Communication


We live in an age of unprecedented communication options. Occasionally one writes letters, although this is becoming increasingly rare. In addition to written materials (remember how newsletters arrived in the mail?) of all kinds through which we might communicate with one another, there is the telephone, which comes in a variety of "flavors" - land lines with cords, land lines with cordless phones, cellular phones and "smart phones" that one can use for voice calls and messages, text messages, and email. Some of you access this blog through a smart phone, too. There is electronic mail, and we might have several e-mail addresses, including Facebook e-mail. There's chat - text chat, video chat, Skype, iChat, Google chat, Facebook chat etc etc etc. And of course there's the internet - folks communicating via weblogs like this one, bulletin boards, Facebook notes, MySpace pages, chat rooms, virtual worlds like Second Life. And Twitter, of course. And television. And radio - hams, CBs, police scanners, digital, subscriber, public...... And .....

What sometimes seems to be getting short shrift in all this communicating, though, is attentive listening. One gets so many texts, emails, notes, Facebook wall posts and all, not to mention the media one subscribes to (newspapers, magazines, newsletters etc) that it is simply impossible to keep up with them all. And so one learns to skim. Just a quick glance at a text gives one the gist of the message. I have learned that certain friends will not read an email that is longer than three sentences - anything at the bottom of a two-paragrapher will not get read. I do it myself - just a quick glance at the inbox before I run out the door, skimming the Facebook feed, giving the newspaper headlines a hurried once-over while eating my morning oatmeal, doing an unbroken double-finger scroll through the various blogs I read.

And so in this age of unprecedented information flow and access, one hardly has time to take in what others are actually saying. One gets half the message, or misses the "not" and gets the opposite message. There is not time or space for body language or voice inflection; there is not time or space for deep listening to one another.

And yet all this communicating we are doing, sending out our status, texting, Twittering, e-mailing, posting on blogs suggests that we really, really want someone to hear us. We really want someone to interact with us. We want people to listen to us. To really listen. We want others to hear our hopes, our fears, our dreams, our disappointments. To share our joy, our happiness, our hard-won successes, in more than 140 characters.
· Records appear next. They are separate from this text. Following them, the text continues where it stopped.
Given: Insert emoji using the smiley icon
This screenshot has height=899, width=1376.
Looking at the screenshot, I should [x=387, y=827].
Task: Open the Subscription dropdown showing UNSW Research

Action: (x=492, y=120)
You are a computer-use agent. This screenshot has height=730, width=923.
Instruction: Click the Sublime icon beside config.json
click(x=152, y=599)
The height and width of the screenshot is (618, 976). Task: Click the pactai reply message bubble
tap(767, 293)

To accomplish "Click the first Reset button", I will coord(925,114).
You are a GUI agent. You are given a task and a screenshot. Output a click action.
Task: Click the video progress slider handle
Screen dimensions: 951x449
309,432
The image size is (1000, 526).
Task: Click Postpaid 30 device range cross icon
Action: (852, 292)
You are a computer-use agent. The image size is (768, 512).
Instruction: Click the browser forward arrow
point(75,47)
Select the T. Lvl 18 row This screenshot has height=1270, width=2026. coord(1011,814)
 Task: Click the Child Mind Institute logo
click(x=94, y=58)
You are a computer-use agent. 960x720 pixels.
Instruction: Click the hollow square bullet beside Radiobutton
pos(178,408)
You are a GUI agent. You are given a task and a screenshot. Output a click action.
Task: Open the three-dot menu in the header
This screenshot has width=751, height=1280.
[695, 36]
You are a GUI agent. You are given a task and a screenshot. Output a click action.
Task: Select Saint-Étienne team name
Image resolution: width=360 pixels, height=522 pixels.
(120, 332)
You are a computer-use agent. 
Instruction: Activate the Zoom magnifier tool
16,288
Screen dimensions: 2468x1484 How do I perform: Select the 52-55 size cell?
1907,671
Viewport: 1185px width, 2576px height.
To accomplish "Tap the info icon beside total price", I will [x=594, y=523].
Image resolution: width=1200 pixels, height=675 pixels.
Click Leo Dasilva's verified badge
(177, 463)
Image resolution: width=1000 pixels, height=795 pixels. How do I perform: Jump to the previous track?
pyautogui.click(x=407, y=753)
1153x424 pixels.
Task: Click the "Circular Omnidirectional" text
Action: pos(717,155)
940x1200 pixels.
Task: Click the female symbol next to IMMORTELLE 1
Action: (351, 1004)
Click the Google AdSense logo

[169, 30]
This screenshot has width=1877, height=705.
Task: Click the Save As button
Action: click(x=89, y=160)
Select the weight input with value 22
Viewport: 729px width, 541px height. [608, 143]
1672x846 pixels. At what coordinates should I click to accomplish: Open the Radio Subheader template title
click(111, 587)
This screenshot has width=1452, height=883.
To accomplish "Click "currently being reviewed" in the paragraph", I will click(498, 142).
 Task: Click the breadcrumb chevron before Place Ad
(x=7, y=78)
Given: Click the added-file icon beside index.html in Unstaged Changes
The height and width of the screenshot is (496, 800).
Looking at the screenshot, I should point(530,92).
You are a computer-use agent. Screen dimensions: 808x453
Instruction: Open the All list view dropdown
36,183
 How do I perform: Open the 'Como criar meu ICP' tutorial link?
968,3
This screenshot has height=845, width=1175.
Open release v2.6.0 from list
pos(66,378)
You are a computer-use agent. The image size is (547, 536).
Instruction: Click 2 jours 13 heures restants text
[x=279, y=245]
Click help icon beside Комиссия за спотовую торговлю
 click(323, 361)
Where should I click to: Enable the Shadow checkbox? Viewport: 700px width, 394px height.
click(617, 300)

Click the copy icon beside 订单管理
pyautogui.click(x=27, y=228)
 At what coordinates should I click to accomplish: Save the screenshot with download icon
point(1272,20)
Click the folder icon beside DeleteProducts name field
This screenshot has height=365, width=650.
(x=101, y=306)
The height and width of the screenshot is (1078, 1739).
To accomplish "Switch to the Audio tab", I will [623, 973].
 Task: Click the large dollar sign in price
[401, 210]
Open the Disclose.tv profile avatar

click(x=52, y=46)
I enjoy all this communication. I love to write and receive e-mails; chatting is fun; texting comes in really handy sometimes; I spend plenty of time reading and writing online and checking in on folks via Facebook. I love that I can be in conversation with a whole bunch of people every day even if I don't leave my house. (This is especially nice when one is sick but not too sick to "computer.") But I am increasingly aware that I am missing out on deep conversation. On listening and being listened to. On hearing the yearning, the joy, the real issue that sits just underneath the surface comment or question.